----- forwarded message -----
Date: Wed, 09 Jan 2002 16:37:43 -0700
From: R <[EMAIL PROTECTED]>
Subject: Fwd: Birth control pill causing problems for fish


>Subject: Birth control pill causing problems for fish
>Date: Sun, 6 Jan 2002 09:07:33 -0700
>
><
http://www.nationalpost.com/home/story.html?f=/stories/20020105/1042548.html>
http://www.nationalpost.com/home/story.html?f=/stories/20020105/1042548.html
>
>Birth control pill causing problems for fish: DFO
>Gender-bending effects: Synthetic estrogen absorbed by fish downstream
>
>Tom Spears
>Ottawa Citizen
>
>Women who take birth control pills or hormone therapy are flushing enough 
>hormones down the toilet to make male fish downstream produce eggs, a 
>Canadian study shows.
>
>Synthetic estrogen in the women's urine goes through sewage treatment 
>plants without being completely broken down, and the fish absorb it, with 
>bad effects following.
>
>Male fish produce eggs in their testes. Female fish are stimulated by the 
>extra hormones to produce eggs at the wrong times of year. And there are 
>questions, still unanswered, about whether these chemically altered fish 
>are capable of reproducing at all.
>
>Scientists have seen this "gender-bending" effect in fish downstream from 
>sewage plants, but lacked proof that birth control pills are a cause.
>
>Karen Kidd of the federal Department of Fisheries and Oceans introduced 
>synthetic hormone from birth control pills into a remote 34-hectare lake 
>in northwestern Ontario, west of Dryden. The male lake trout, white 
>suckers, fathead minnows and pearl dace turned up this fall with proteins 
>that females use to manufacture egg cells, and in some cases with the eggs 
>themselves.
>
>The lake experiment used the amount of hormone that would come from 6,000 
>women taking the pill, she said.
>
>"The question now is whether this feminization is affecting the population 
>size or sustainability," she said. "Can males with eggs in their testes 
>reproduce effectively? Can they contribute to the population?"
>
>It will take another summer of adding chemicals, and a couple of years of 
>counting fish afterwards, to know the full effects.
>
>But Ms. Kidd is finding an interested audience in Vancouver this weekend, 
>where she will show her early results to a conference of fisheries 
>scientists today.
>
>"People consume the birth control pills and it's lost from their bodies 
>and goes into the sewage," said Peter Leavitt, a biology professor at the 
>University of Regina.
>
>"So we get this huge population in sources like cities, dumping this very 
>high concentration of hormones into the water bodies.

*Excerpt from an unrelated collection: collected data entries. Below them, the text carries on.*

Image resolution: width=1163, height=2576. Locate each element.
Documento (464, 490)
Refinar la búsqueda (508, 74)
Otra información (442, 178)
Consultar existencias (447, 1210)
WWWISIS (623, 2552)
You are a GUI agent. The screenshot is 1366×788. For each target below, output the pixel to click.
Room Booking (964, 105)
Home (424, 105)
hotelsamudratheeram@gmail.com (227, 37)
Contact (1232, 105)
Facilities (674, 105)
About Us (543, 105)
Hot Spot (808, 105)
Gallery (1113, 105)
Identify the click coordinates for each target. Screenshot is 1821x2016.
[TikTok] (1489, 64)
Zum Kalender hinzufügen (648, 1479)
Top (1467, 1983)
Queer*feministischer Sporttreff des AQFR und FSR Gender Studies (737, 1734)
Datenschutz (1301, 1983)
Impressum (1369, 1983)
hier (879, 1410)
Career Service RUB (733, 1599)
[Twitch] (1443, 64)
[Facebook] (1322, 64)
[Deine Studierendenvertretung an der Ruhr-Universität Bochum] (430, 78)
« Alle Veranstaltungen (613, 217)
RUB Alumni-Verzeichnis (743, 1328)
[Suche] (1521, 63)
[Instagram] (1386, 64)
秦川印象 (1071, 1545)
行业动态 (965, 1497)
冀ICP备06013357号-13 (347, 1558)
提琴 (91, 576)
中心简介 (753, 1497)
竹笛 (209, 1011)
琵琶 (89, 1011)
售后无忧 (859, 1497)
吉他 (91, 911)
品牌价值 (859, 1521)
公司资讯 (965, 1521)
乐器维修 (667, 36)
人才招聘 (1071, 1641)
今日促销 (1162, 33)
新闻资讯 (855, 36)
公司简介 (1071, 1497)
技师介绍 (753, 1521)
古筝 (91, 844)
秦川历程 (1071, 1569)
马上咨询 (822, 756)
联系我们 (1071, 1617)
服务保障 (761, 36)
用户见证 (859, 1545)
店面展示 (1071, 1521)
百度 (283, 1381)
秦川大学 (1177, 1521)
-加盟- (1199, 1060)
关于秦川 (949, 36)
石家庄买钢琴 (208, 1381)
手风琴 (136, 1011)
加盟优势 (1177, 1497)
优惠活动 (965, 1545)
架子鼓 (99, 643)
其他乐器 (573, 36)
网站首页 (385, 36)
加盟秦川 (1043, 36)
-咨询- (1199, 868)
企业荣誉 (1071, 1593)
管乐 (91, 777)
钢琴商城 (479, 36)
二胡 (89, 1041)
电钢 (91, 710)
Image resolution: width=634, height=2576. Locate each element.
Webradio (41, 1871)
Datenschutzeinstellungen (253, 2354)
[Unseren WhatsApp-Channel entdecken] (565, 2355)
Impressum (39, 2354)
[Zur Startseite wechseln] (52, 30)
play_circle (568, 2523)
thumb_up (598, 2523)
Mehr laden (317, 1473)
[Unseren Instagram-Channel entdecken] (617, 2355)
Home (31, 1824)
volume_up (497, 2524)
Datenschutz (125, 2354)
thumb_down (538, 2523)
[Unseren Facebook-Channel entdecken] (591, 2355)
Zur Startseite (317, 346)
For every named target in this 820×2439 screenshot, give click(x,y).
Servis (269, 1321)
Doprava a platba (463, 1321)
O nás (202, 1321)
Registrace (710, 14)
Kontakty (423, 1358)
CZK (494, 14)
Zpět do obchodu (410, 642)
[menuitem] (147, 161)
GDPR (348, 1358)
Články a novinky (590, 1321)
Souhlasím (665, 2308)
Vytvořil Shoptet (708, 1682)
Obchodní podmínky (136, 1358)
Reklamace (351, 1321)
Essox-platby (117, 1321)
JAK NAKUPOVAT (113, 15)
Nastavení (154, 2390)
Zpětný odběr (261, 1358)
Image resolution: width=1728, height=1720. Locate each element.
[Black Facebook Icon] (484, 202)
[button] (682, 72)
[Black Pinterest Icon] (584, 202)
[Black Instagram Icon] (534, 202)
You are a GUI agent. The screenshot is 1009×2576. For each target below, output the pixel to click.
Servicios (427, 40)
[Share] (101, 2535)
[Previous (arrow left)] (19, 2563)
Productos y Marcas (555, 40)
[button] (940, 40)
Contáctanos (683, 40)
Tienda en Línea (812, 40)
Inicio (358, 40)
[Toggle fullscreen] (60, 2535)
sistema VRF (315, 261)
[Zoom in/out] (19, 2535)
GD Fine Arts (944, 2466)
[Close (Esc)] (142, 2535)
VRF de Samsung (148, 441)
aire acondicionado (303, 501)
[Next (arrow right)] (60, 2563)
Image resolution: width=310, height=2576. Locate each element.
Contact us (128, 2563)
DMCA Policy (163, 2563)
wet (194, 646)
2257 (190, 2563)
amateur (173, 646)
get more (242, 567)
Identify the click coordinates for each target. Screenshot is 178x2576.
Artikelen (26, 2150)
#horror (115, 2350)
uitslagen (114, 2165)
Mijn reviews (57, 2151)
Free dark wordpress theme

And the question is: 
>Is it having an influence?
>
>"It seems to be mimicking some of the reproductive hormones that other 
>organisms use, and it's basically messing up their reproductive 
>strategies," he said.
>
>"I think it's really significant," because no one thought of human sewage 
>as a source of this type of pollution before, he said. "And what Karen is 
>showing is that there are consequences of large numbers of people living 
>in an area.... It's not so much that we're destroying their habitat. But 
>we're actually changing the chemical environment in which they live and 
>breathe."
>
>For 10 years, scientists have studied chemicals that act like estrogen in 
>fish, other wildlife, and even humans that eat tainted fish. Many of these 
>come from pesticides or industrial waste and are never intended to be like 
>hormones at all.
>
>But this study is unique in looking at real hormones flushed down the drain.
>
>Ms. Kidd says both natural and synthetic estrogen go into the sewage 
>system in urine, but bacteria take longer to break down the synthetic 
>version, which means more of it gets into the fish.